Justin Trudeau souhaite faire campagne sur l’économie

«Les gens veulent avoir l’assurance qu’on a un plan pour un avenir prospère pour eux», a fait valoir le premier ministre Justin Trudeau.
Photo: Peter McCabe La Presse canadienne «Les gens veulent avoir l’assurance qu’on a un plan pour un avenir prospère pour eux», a fait valoir le premier ministre Justin Trudeau.

À un an du scrutin fédéral, Justin Trudeau semblait déjà avoir les pieds dans les blocs de départ, mardi soir.
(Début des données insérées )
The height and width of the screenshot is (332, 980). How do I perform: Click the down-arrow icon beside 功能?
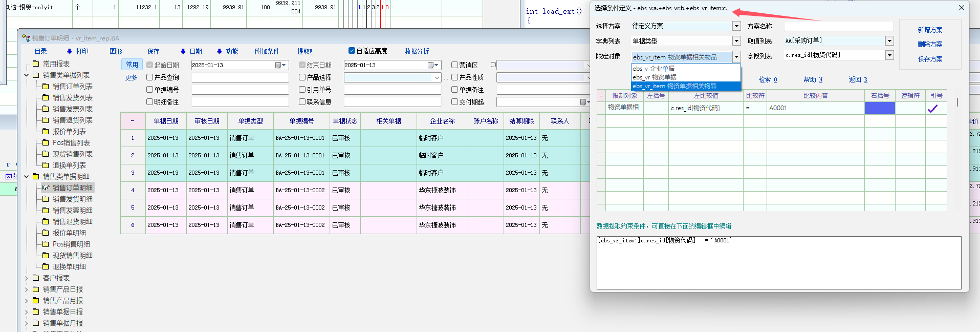click(x=219, y=51)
Devant quelques centaines de ses partisans réunis à Montréal, le chef libéral a promis de mener une « campagne positive », à l’image de celle qui l’a porté au pouvoir en 2014.

Dans une séance de questions-réponses d’une trentaine de minutes animée par Dennis Trudeau, ancien chef d’antenne de la CBC, le premier ministre a affirmé qu’il souhaite faire de l’économie le thème central de la prochaine campagne électorale.

Devant une foule conquise d’avance, M. Trudeau a rappelé que son gouvernement a conclu trois ententes commerciales majeures depuis son accession au pouvoir (les traités de libre-échange avec l’Europe, les États-Unis et le Mexique et la zone Asie-Pacifique).

« Les gens veulent avoir l’assurance qu’on a un plan pour un avenir prospère pour eux », a-t-il fait valoir.

Le chef libéral n’a pas manqué de lancer quelques flèches bien affûtées en direction du chef conservateur Andrew Scheer, qui le talonne dans les sondages.

« C’est très facile de faire peur aux gens en soulignant les controverses […] en faisant monter les anxiétés, c’est beaucoup plus difficile d’amener quelqu’un avec toi pour quelque chose de positif », a-t-il souligné, accusant son opposant de faire de la politique de la division (« wedge politics »).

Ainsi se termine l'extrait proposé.